Birinyi urges investors to look at internal data rather than the external noise. “I look at what is going on in the market. And that to me is where the rubber meets the road,” he said. In his view, the rise of homebuilder stocks and companies like Whirlpool, whose shares doubled in 2012, are more convincing evidence of a housing rebound than surveys of Realtors.
Following the numbers is tougher today than when Birinyi, a veteran of Salomon Brothers, set up his own research shop in 1989. One of Birinyi’s edges used to be analyzing money flows to determine investor interest in individual stocks. But high frequency trading—computers that execute thousands of trades per second—have played havoc with this data.

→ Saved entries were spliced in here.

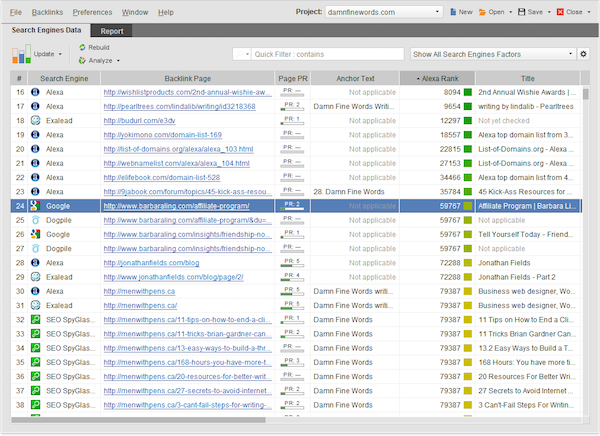Screen dimensions: 600x436
Task: Click the Save project icon
Action: (522, 12)
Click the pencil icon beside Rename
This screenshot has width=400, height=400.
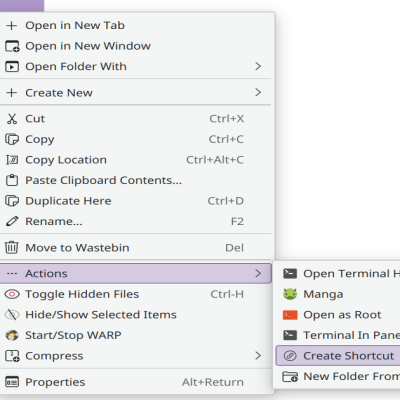(12, 221)
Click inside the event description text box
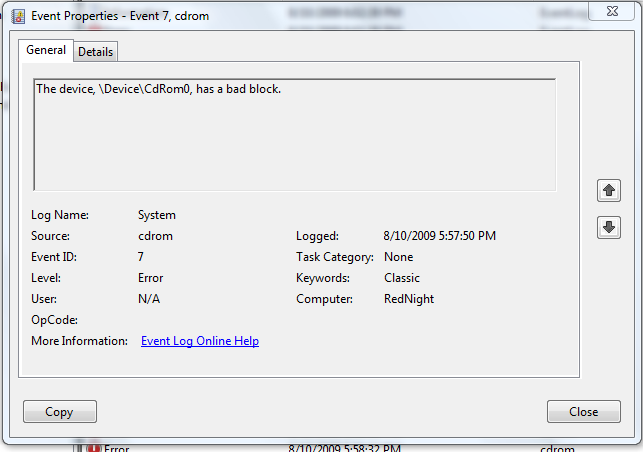The height and width of the screenshot is (452, 643). [x=294, y=135]
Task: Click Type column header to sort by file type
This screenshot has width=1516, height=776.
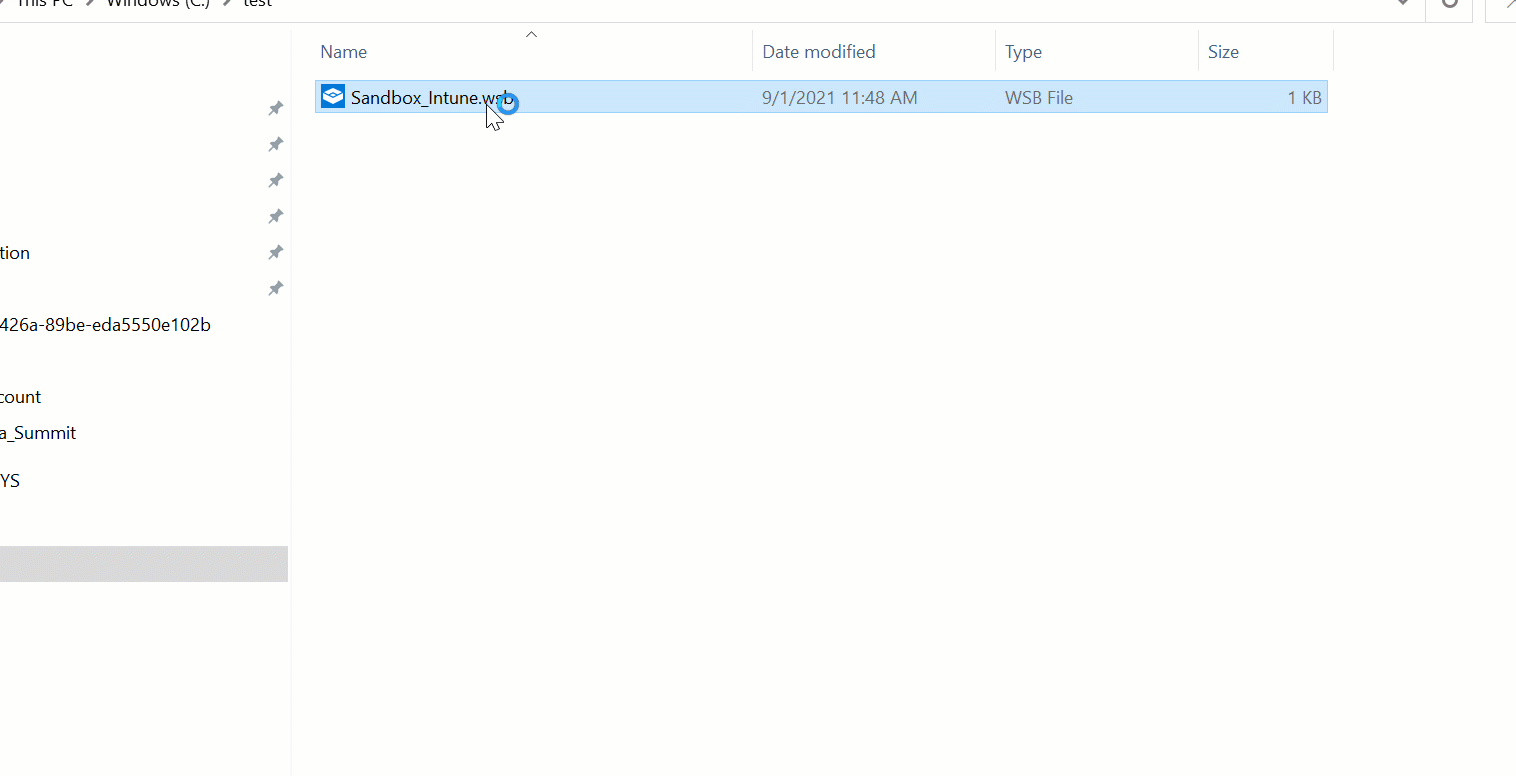Action: (1023, 51)
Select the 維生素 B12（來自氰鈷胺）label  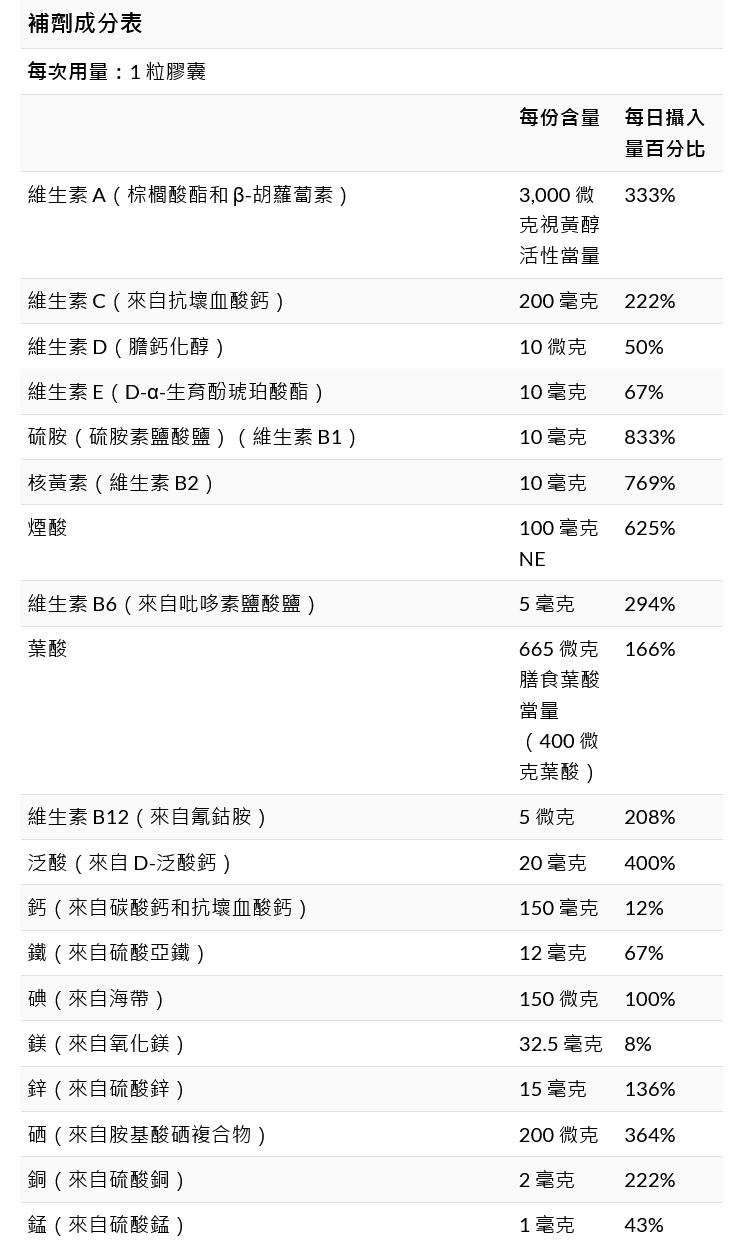pyautogui.click(x=148, y=817)
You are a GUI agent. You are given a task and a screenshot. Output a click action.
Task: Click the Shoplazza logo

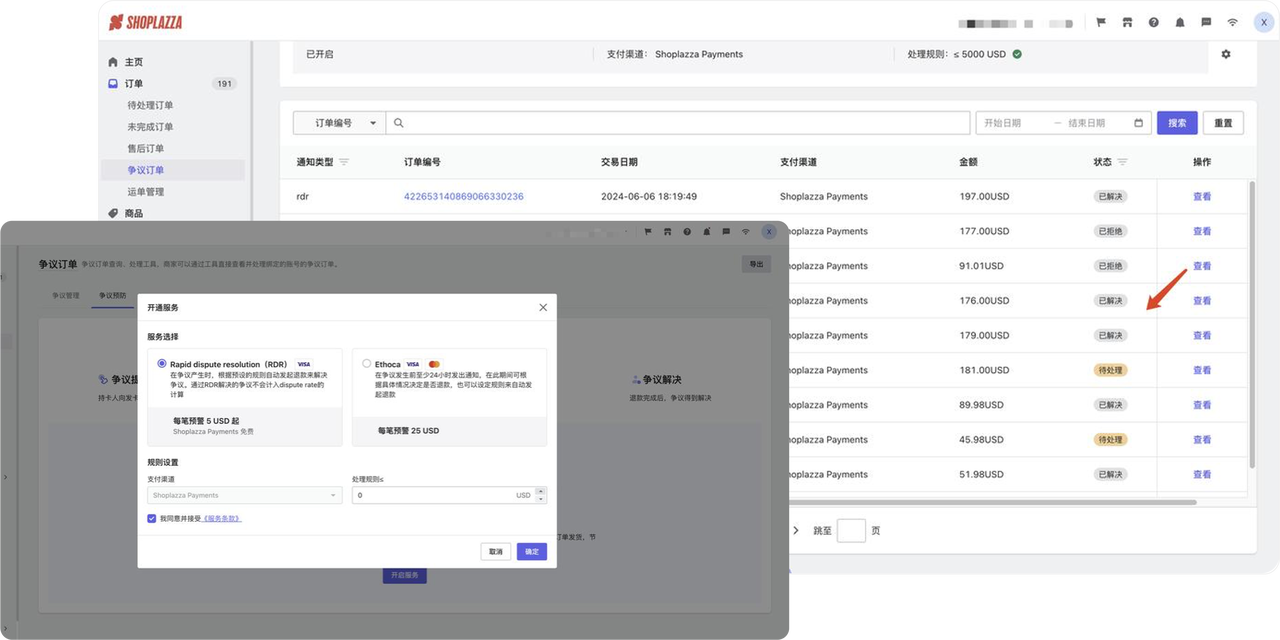point(145,21)
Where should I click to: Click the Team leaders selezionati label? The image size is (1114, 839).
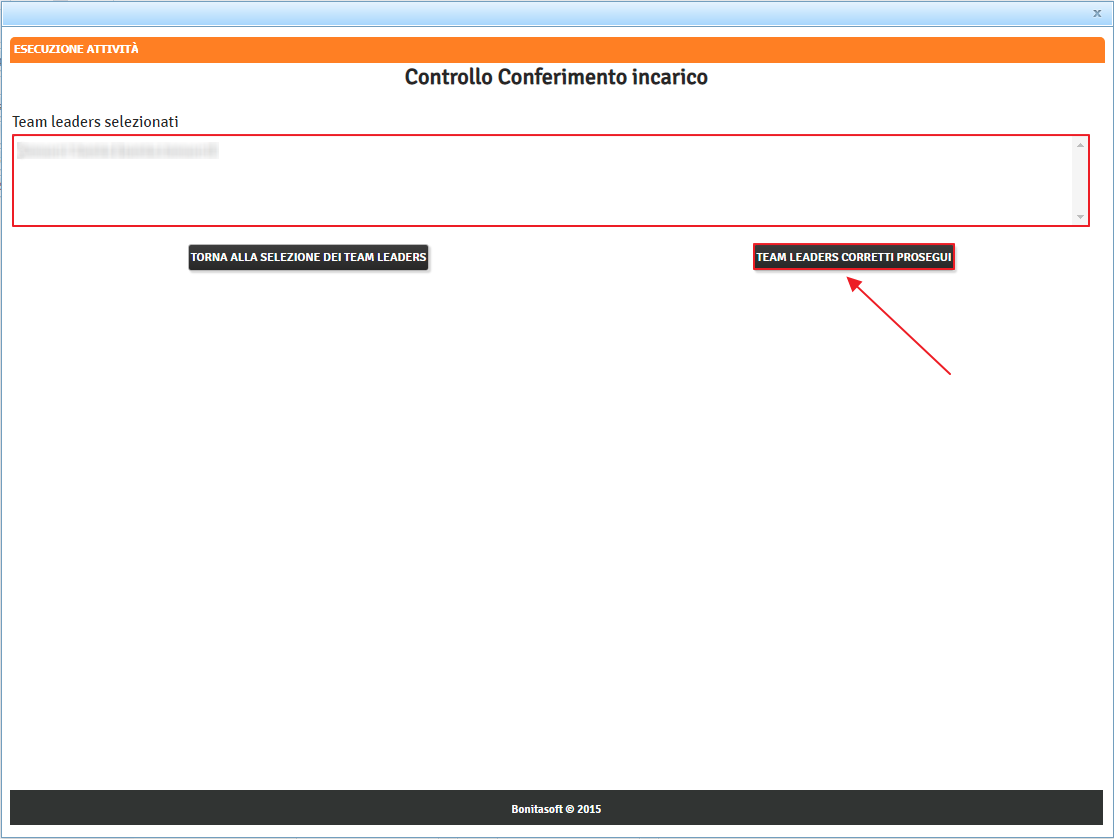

Throw in overseas markets, derivatives, commodities, exchange traded funds, and the role of central banks, and “we have gone from playing checkers to playing chess.”
So what’s new for 2013? In employment and housing, the two most significant problem areas, the U.S. has turned a corner. Yes, tax changes are coming. But, Birinyi notes, “the market has a great ability to forecast and get around these things.” He noted, for example, that in late 2012, dividend paying stocks like Con Edison and Altria started to perform poorly, as investors anticipated that taxes on dividends might rise.
But with the current bull market nearly four years old, investors should focus more on individual stocks and less on groups of stocks. Birinyi notes a huge divergence with technology, with companies like Hewlett-Packard and Dell performing poorly while Apple and MasterCard (“most people don’t realize it is a technology stock”) are doing well. As for China, who knows? “I don’t have the arrogance to say that, sitting along the banks of Saugatuck, I know what the new regime is going to be planning.” Uncertainty is part of investing, as it is in life. Birinyi’s advice is to stay calm, carry on, and be humble. “Don’t leave the table, you can make money here. Do your work and be right on your stock selection and investments.”